A health care service plan offering a point-of-service plan contract is subject to the following limitations:
(a) A health care service plan shall limit its offering of point-of-service plan contracts so that no more than 50 percent of the plan’s total premium revenue in any fiscal quarter is earned from point-of-service plan contracts.
(b) A health care service plan offering a point-of-service plan contract shall not expend in any fiscal-year quarter more than 20 percent of its total health care expenditures for all its enrollees for out-of-network services for point-of-service enrollees.
(c) If the amount specified in subdivision (a) or (b) is exceeded by 2 percent in any quarter, the health care service plan shall come into compliance with subdivisions (a) and (b) by the end of the next following quarter.
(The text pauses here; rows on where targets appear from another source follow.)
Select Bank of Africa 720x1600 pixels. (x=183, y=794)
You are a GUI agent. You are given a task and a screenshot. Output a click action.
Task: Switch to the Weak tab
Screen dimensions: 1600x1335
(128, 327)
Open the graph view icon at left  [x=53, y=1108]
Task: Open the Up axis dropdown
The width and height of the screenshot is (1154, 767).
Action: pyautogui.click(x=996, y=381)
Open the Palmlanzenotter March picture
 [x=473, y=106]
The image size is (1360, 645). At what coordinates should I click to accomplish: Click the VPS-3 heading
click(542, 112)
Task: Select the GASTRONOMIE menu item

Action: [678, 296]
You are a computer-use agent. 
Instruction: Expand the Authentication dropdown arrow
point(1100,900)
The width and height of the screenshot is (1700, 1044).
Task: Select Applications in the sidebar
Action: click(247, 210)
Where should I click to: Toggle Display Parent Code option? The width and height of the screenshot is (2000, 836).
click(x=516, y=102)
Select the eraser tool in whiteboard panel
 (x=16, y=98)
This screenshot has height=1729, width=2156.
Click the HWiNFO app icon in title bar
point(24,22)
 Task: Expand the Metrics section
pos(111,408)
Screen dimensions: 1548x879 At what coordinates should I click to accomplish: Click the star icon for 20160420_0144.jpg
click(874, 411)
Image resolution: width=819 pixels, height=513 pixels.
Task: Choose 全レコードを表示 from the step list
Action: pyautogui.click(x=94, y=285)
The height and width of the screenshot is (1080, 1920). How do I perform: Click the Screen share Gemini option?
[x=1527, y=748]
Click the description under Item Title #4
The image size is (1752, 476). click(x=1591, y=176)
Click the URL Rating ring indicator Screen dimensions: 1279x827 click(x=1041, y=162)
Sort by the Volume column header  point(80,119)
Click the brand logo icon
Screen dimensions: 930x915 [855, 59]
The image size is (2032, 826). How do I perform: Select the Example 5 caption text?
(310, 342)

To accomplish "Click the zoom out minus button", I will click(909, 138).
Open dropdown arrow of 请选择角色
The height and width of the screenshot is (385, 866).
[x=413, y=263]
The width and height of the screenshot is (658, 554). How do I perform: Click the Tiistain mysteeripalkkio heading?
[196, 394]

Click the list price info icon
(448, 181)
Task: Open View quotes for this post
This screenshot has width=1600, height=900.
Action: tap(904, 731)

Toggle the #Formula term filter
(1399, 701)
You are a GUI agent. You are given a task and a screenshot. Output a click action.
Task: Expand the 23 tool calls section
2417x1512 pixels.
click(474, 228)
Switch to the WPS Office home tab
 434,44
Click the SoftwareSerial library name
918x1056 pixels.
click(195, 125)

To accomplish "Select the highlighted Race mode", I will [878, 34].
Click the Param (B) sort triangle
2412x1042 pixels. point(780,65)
If compliance with the amount specified in subdivisions (a) and (b) is not demonstrated in the health care service plan’s next quarterly report, the director may prohibit the health care service plan from offering a point-of-service plan contract to new groups, or may require the health care service plan to amend one or more of its point-of-service contracts at the time of renewal to delete some or all of the out-of-network coverage or services as may be necessary for the plan to demonstrate compliance to the director’s satisfaction.
(d) The limitation imposed by this section shall not apply to a plan which in substantial part indemnified subscribers and enrollees pursuant to contracts issued under such plan’s former registration under the Knox-Mills Health Plan Act in 1975 and as of that date, and on September 1, 1993, was offering point-of-service plan contracts previously approved by the director.
(Amended by Stats. 1999, Ch. 525, Sec. 118. Effective January 1, 2000. Operative July 1, 2000, or sooner, by Sec. 214 of Ch. 525.)